Warren Buffet once remarked, “price is what you pay for something; value is what you get in return”. In the case of insulators, acquisition cost (i.e. price) can prove relatively small compared to total lifetime cost, which can be many times higher. The real value of an insulator lies in how well these downstream life cycle costs can be controlled within acceptable limits.

Insulators of inferior production quality usually result in high downstream replacement costs and costly unplanned outages.

An insulator is a strategic component governing the performance of an expensive asset. While insulators usually account for only 5 to 10 percent of total building costs for a new overhead line or substation, problems with insulators are typically a leading cause of unplanned outages. Moreover, because of their number and strategic importance, they are also a component requiring regular inspection and potentially high remedial maintenance expenses.


In view of the above, it is worth examining what has happened to the price and quality of insulators over past decades.

In his 1988 book, ‘INSULATORS FOR HIGH VOLTAGES’, British insulator expert, John Looms, compared prices of insulators at the time with prices decades earlier. He discovered that these had barely changed in numerical terms on an equivalent weight basis, in spite of years of inflation. He concluded that insulators had somehow become incredibly cheap, especially if one allowed for how important they were to power transmission and distribution.
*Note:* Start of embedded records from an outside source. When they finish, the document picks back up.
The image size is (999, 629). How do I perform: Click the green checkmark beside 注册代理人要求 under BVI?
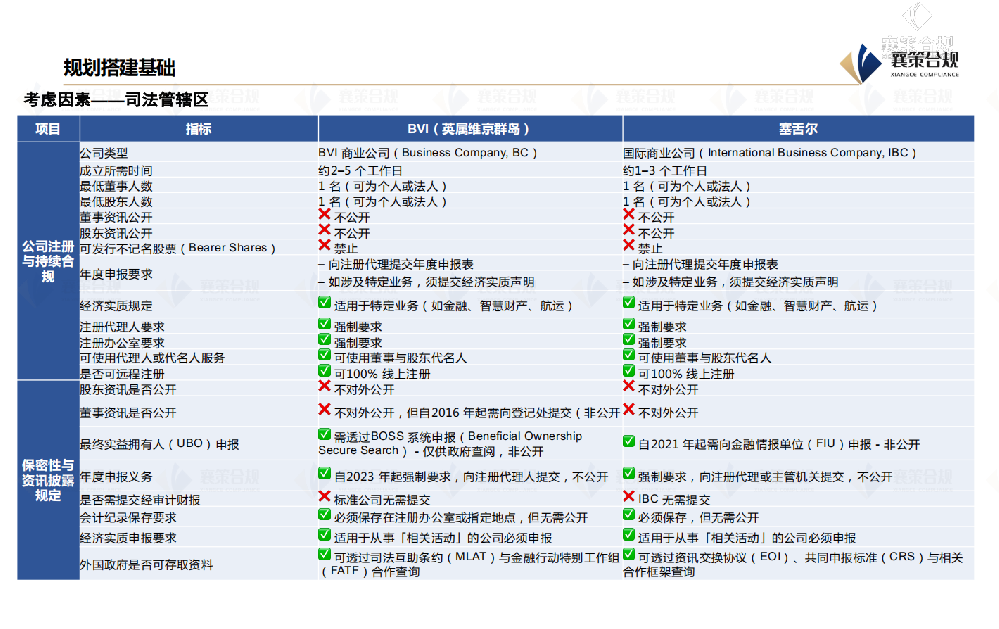[x=325, y=325]
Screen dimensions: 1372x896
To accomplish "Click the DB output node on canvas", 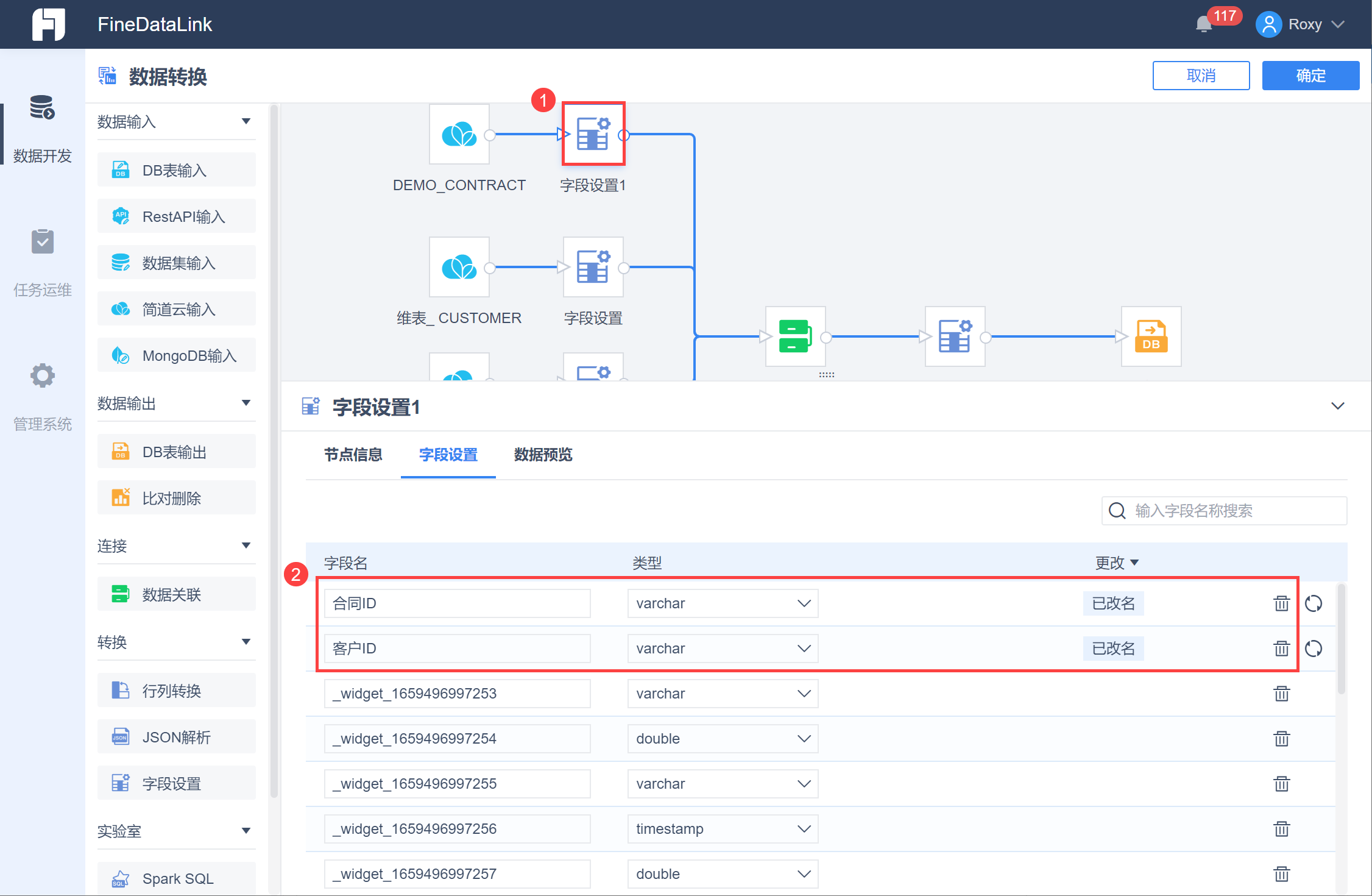I will 1150,336.
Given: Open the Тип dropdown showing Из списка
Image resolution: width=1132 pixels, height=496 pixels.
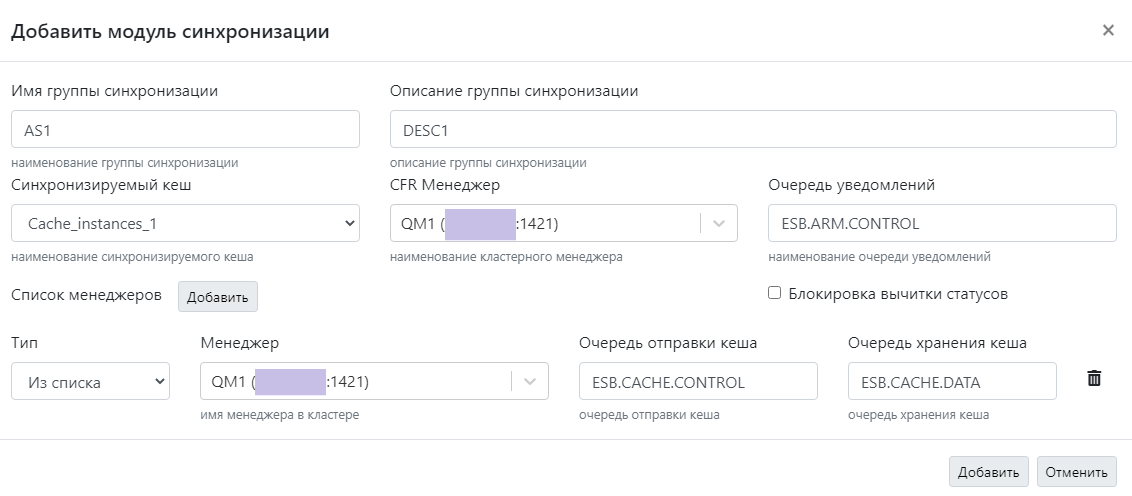Looking at the screenshot, I should [90, 381].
The 1990s marked the start of dramatic facelift to the power delivery industry in general and for the insulator marketplace in particular. Firstly, as more and more utilities became privatized and de-regulated to create competition, past long-term relationships between utilities and local insulator manufacturers began to dissolve. Suddenly, utilities were no longer willing to support local suppliers if this meant paying a higher price. Adding to the increasing competitive pressure was the fact that large OEM customers began to establish global supply chains to acquire the insulators they needed from the most advantageous sources worldwide.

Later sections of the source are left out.